No delivery, arguably, has been as feared in the history of the game as the late-swinging, toe-crushing yorker and no one, arguably, bowled that delivery better than Waqar Younis.

There have been faster bowlers, there have been more aggressive bowlers, there have been bowlers with better control. But hand a reverse-swinging ball to Younis and the terror reached unmatched proportions.

The sight of Younis charging in, his cheeks bobbing up and down with each step left little doubt of his intentions. He wanted the batsman gone and he was going to attack the stumps. And fittingly, as many as 212 out of this 373 career Test wickets came either bowled or leg before the wicket.

Of course, he owed a lot to the discovery of reverse swing by Pakistan’s Sarfraz Khan.

“Sarfraz discovered reverse swing by bowling with balls of all conditions, new, semi-new and old,” wrote Peter Oborne in his 2014 book Wounded Tiger.

“He began on matting wickets, where he could cut the ball. ‘One day, I shone one side of a very old ball and it swung. It was rough on both sides, but I shone one side and it swung towards the shine. It should not have done this.’ In that Eureka moment, reverse swing was born.”

Imran Khan perfected the art before passing on the skill to Wasim Akram and Waqar Younis. The duo, in turn, became two of the early greats to master the skill.

A team of scientists from Imperial College, London decided in 1982 in a paper titled ‘An experimental study of cricket ball swing’ that optimum swing was achieved at around 60 mph with the seam at 20 degrees from the line of flight.

And it all seemed to make perfect logical sense until the English summer of 1992, when Wasim Akram and Waqar Younis managed to achieve late swing at 80 mph despite ignoring three basic principles that had been mentioned in the 1982 study.

In the 1992 series against England, Akram and Younis bowled 334.5 overs for 1,019 runs and took 43 of the 71 wickets to fall. They took a wicket every 46.72 balls. These were stunning numbers that were highlighted perhaps by Miandad’s refusal to take the second new ball.

England often reach 100 relatively easily but then succumbed once the ball started to reverse. Akram could seemingly do it all – with new ball and old but it was Younis who seemed to make the most of the reverse swing with his pace and accuracy. His slingy action allowed him to get close to the stumps and still impart a certain shape to the ball.

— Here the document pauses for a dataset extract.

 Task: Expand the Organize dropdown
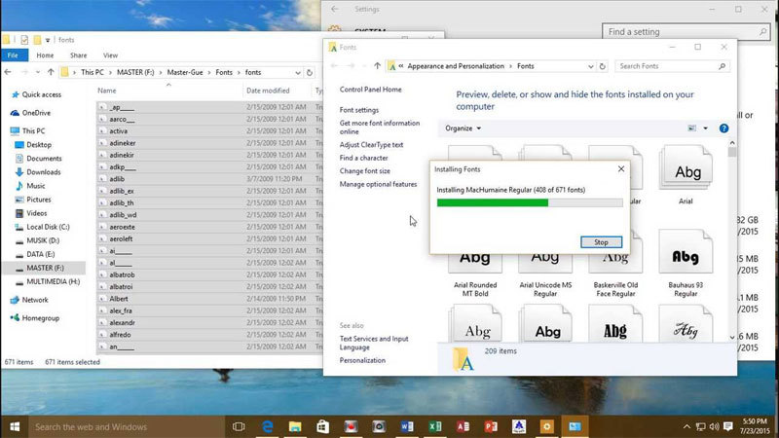coord(464,128)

Jack Bannister wrote for Wisden Almanack in a feature titled Pakistani bowling - fair or foul?:

  • “Particularly in the case of Waqar, the ball is not held loosely by the first two fingers and a thumb, but often wedged firmly into the palm of the hand, baseball pitchers’ fashion. The loose grip has always been thought to give a bowler the best chance of keeping the ball in its own vertical axis. Richard Hadlee, with a classic upright hand action, could hit the seam more often and had the chance to swing the ball, whereas Greg Thomas, for instance, who had a tight grip, often found the ball rotating through the air laterally, which reduced the chance of getting the movement he wanted.”

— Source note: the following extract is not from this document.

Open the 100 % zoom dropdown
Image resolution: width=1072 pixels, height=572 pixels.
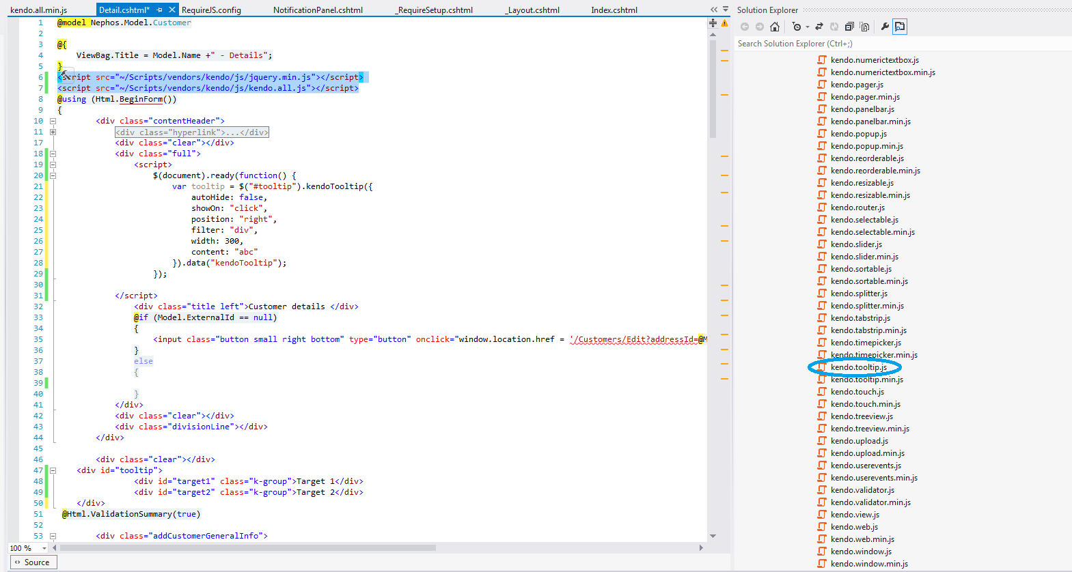pyautogui.click(x=44, y=548)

Simply put, the ball just came out differently with Waqar Younis.

The Waqar Younis masterclass

Former Australian keeper Ian Healy described just what Younis did to the Sydney Morning Herald:

“Waqar Younis had the big inswinger which you really had to guard your pad and stumps for. And then not necessarily an away swinger to a right-hander but one that he used to hang out wide and you really had to decide as late as you could, ‘Is this the one that could hurtle back at me or is it something I can play a shot at?’ That split second is what can get you out, and Waqar did that pretty regularly.”

Injuries came into the pictures and robbed Younis of pace after 1995 but his career still produced some pretty startling numbers.

Waqar Younis - career numbers

Mat Wkts BBI BBM Ave Econ SR 4w 5w 10
Tests 87 373 7/76 13/135 23.56 3.25 43.4 28 22 5
ODIs 262 416 7/36 7/36 23.84 4.68 30.5 14 13 0
Statistics courtesy: ESPNCricinfo

But to truly appreciate just how deadly a Younis yorker was, one just needs to watch them. Over and over again, he would get it right and send either the batsmen or the stumps for a walk.